_Exercise_:
When you reach the line containing "The width and height of the screenshot is (812, 1482)." in the entries below, repeat it and each line after it exactly until the entries end.
============
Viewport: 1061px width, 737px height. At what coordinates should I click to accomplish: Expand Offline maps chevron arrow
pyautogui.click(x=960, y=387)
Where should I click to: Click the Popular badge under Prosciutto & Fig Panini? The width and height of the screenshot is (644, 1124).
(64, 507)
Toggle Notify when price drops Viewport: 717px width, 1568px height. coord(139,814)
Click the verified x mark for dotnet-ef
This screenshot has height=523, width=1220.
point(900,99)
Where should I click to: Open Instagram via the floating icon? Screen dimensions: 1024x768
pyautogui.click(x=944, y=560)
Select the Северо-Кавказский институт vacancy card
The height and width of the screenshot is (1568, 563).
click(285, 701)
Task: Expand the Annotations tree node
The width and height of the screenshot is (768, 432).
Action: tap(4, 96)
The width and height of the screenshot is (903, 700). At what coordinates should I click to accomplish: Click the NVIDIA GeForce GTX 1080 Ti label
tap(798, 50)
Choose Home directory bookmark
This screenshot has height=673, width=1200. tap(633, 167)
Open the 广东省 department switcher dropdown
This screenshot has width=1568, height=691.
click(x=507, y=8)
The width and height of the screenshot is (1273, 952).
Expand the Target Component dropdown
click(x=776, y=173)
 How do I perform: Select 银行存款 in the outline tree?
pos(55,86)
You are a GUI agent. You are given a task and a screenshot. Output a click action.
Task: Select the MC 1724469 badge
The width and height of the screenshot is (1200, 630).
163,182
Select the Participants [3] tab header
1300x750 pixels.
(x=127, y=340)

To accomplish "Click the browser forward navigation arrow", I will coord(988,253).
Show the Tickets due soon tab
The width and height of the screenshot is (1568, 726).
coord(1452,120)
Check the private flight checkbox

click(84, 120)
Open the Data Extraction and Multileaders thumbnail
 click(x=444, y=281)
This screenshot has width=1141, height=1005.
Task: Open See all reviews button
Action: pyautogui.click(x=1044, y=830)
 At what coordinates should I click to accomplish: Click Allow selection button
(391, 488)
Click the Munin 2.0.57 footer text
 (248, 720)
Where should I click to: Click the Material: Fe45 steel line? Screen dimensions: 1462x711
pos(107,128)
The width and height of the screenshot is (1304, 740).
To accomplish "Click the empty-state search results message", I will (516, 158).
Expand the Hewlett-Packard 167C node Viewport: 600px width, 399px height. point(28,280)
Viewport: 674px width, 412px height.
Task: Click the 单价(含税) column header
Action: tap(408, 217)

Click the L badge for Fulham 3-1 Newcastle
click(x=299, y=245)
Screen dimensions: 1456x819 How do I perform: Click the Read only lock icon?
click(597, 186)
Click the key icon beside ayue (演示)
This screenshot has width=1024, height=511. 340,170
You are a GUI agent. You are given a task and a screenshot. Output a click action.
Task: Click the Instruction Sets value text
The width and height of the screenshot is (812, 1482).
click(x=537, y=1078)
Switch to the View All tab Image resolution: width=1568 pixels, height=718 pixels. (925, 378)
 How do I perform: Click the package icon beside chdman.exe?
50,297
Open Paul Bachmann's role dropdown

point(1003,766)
============
_Output for this exercise_:
The width and height of the screenshot is (812, 1482).
click(x=537, y=1078)
Switch to the View All tab Image resolution: width=1568 pixels, height=718 pixels. (925, 378)
 How do I perform: Click the package icon beside chdman.exe?
50,297
Open Paul Bachmann's role dropdown

point(1003,766)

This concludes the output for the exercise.